## Task input:
=== Begin Enclosure ===

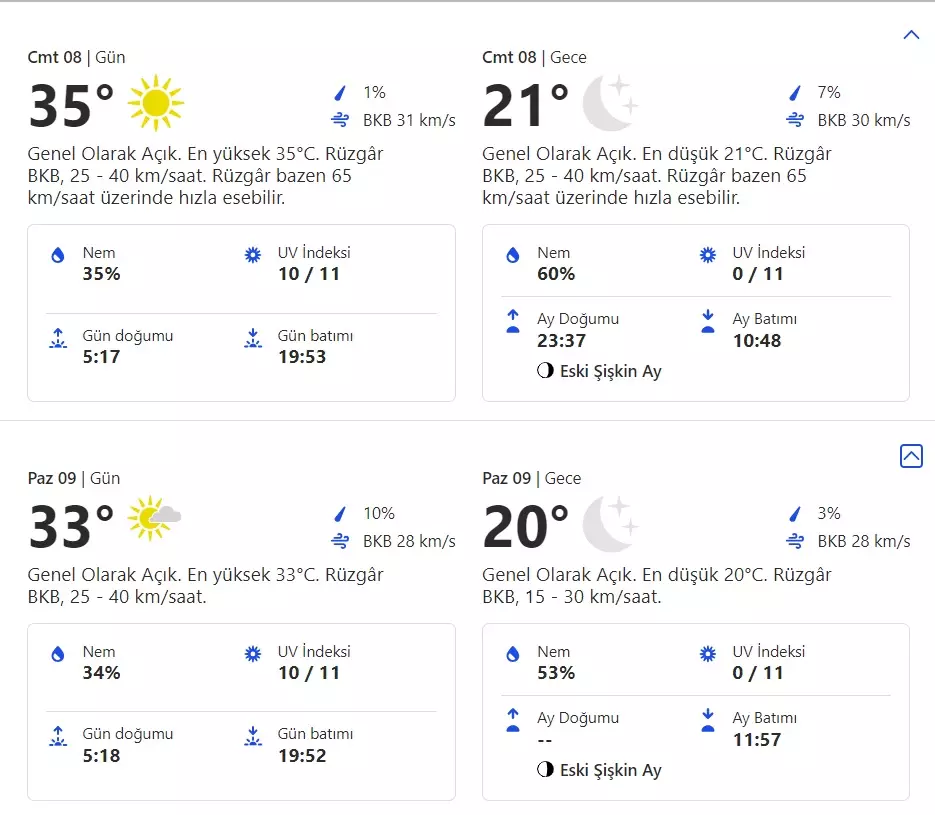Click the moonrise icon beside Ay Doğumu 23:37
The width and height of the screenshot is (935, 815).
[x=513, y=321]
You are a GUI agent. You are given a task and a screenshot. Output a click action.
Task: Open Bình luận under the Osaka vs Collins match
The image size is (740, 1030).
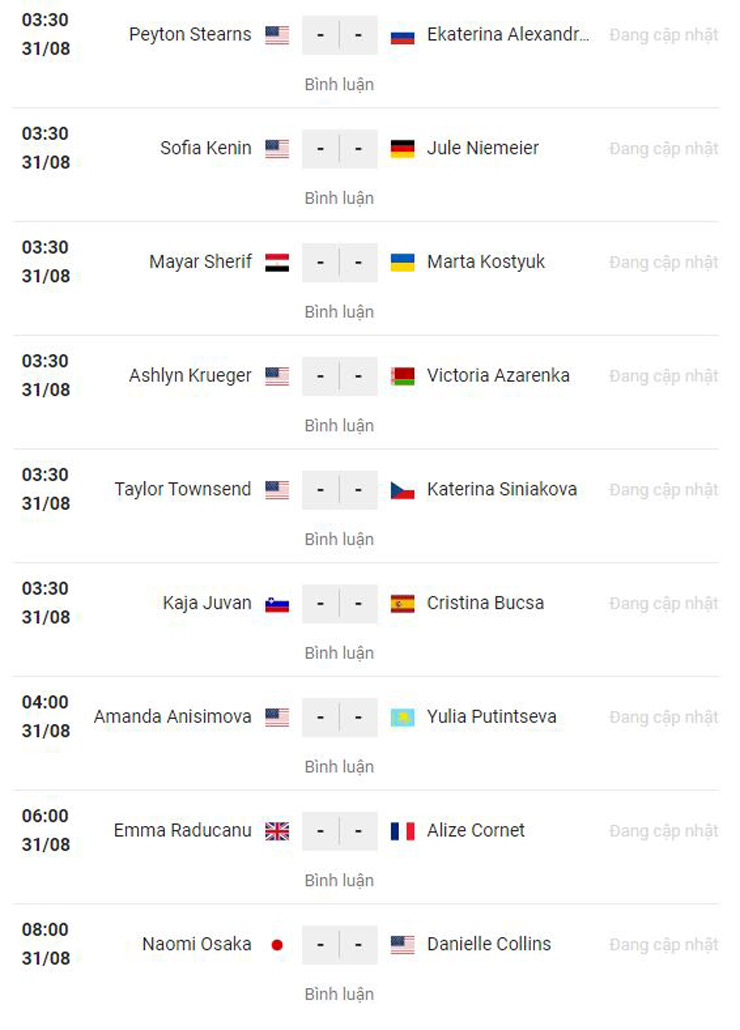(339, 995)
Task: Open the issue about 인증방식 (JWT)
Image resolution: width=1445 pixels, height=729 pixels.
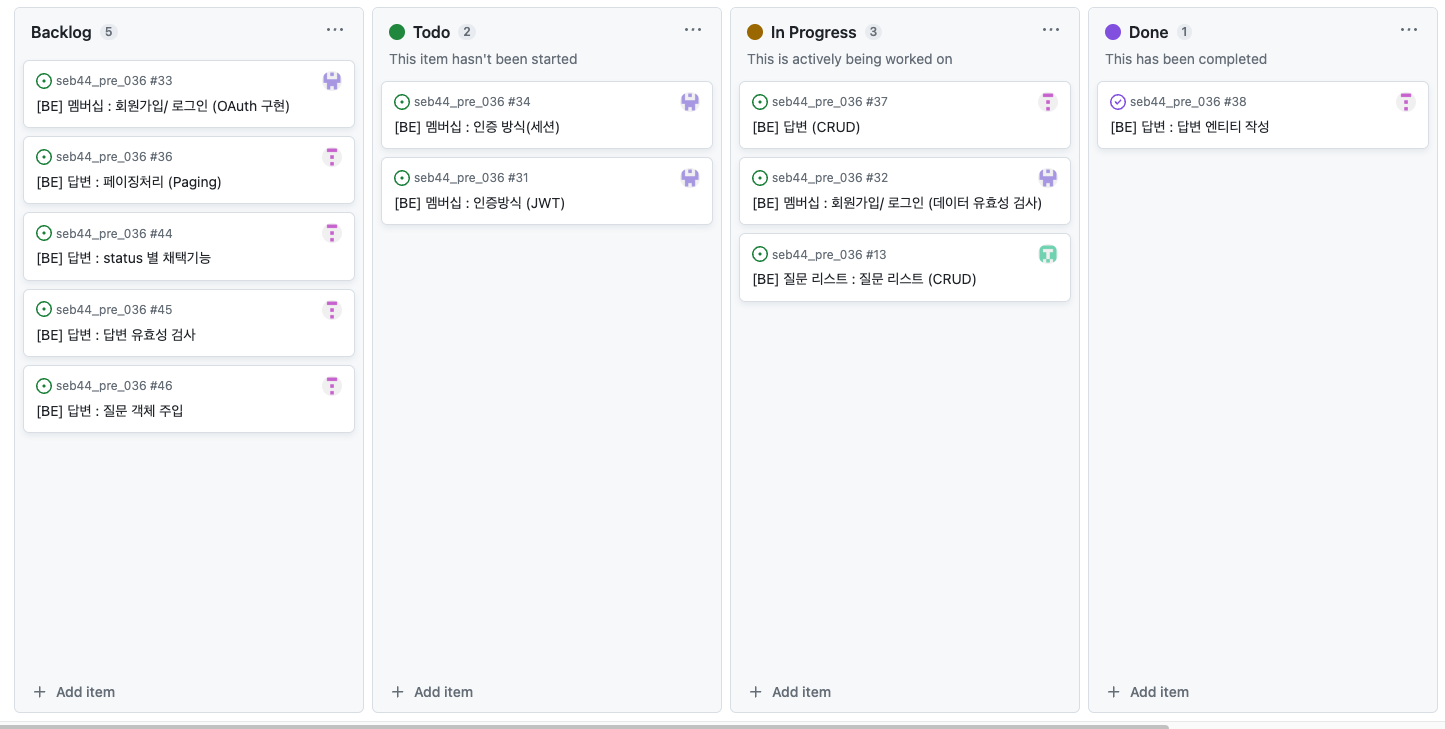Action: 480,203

=== End Enclosure ===
=== Begin Enclosure ===

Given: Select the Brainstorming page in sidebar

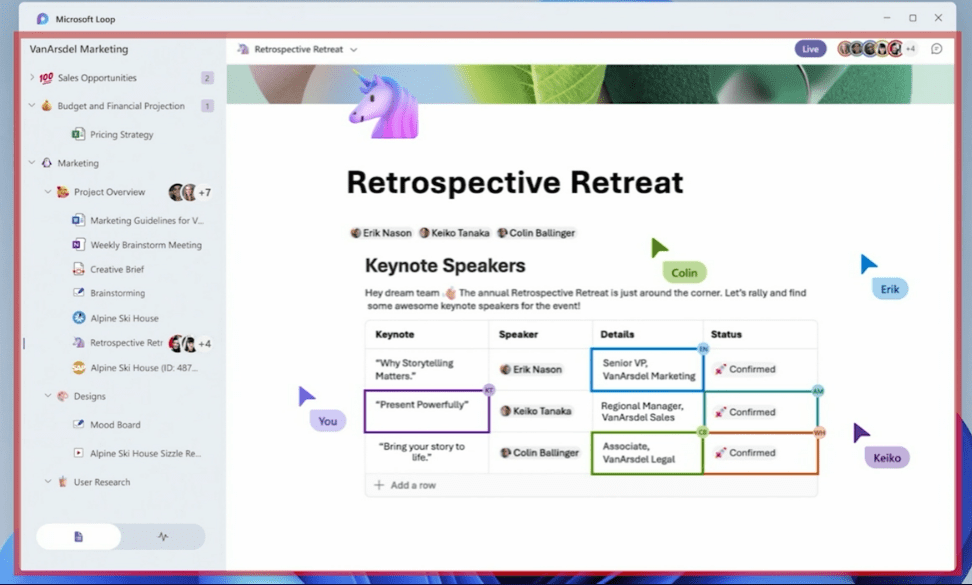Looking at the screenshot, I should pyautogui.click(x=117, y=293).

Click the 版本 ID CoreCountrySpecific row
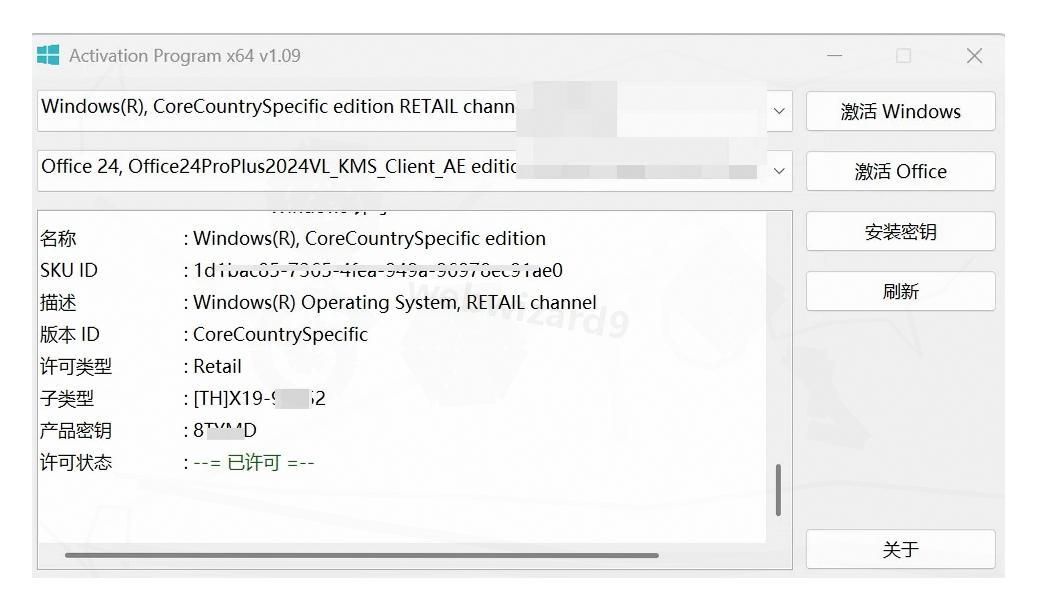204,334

=== End Enclosure ===

## Work request:
Please find all lines of the entries that hold the string "Open" and copy them.

## Solution below:
Task: Open Bình luận under the Osaka vs Collins match
Task: Open the issue about 인증방식 (JWT)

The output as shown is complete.